Consigne: Poursuivez la présentation de la série photographique « La face cachée de l’image » au-delà de sa dernière ligne.

Extrait de page:
══════════════════════════════

La face cachée de l’image - Saison 2

20/06/2030
Histoires de photographies
Voici la saison 2 de cette collection dédiée au fonds photographique du musée de Bretagne. L’objectif est double : découvrir la diversité de la création photographique des origines à nos jours, décrypter ce que recèle chacune de ces œuvres. La parole est donnée aux historiennes de l’art pour resituer six nouvelles images dans leur contexte et mettre à jour les intentions de leurs auteurs.
En route pour Plogoff, Douarnenez, Rennes, Saint-Malo... entre 1900 et 1987.
Une page KuB en co-édition avec Les Champs Libres et le musée de Bretagne

Les sardinières
Les sardinières
avec Fanny Bugnon (2025-5')

══════════════════════════════

Segment de données:
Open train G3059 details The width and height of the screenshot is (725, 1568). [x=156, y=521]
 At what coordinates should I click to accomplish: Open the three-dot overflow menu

══════════════════════════════

Réponse:
Paul Gruyer, Séchage des sardines, début 20e siècle, Douarnenez, domaine public - collection musée de Bretagne
À Douarnenez, l’industrie de la sardine façonne la ville et ses habitants. Les femmes, souvent très jeunes, travaillent sans horaires fixes, au rythme des arrivées de poissons. Leur tenue traditionnelle — coiffe penn-sardin, châle, tablier et sabots — témoigne de leur ancrage local.
En 1924, une grande grève éclate. Partie de l’usine Carnot, elle dénonce des salaires trop bas : 80 centimes de l’heure, soit moins que le prix d’un kilo de pain. Cette mobilisation marque un moment fort de l’histoire ouvrière féminine en Bretagne.
La centrale nucléaire de Plogoff
La centrale nucléaire de Plogoff
avec Nathalie Boulouch (2025-7')
Plogoff, un carnaval contre l’atome, par Jean Guisnel, 19 février 1980
Prise au moment de l’enquête publique sur le projet de centrale nucléaire à Plogoff, cette image surprend par son ambiance festive. Des enfants défilent costumés, des slogans détournent les symboles atomiques : c’est le carnaval de la contestation.
Photographe pour Libération, Jean Guisnel suit la lutte depuis 1976. Ce jour-là, la mobilisation prend une forme pacifique et créative, en contraste avec d'autres moments plus tendus, marqués par les affrontements avec les forces de l’ordre.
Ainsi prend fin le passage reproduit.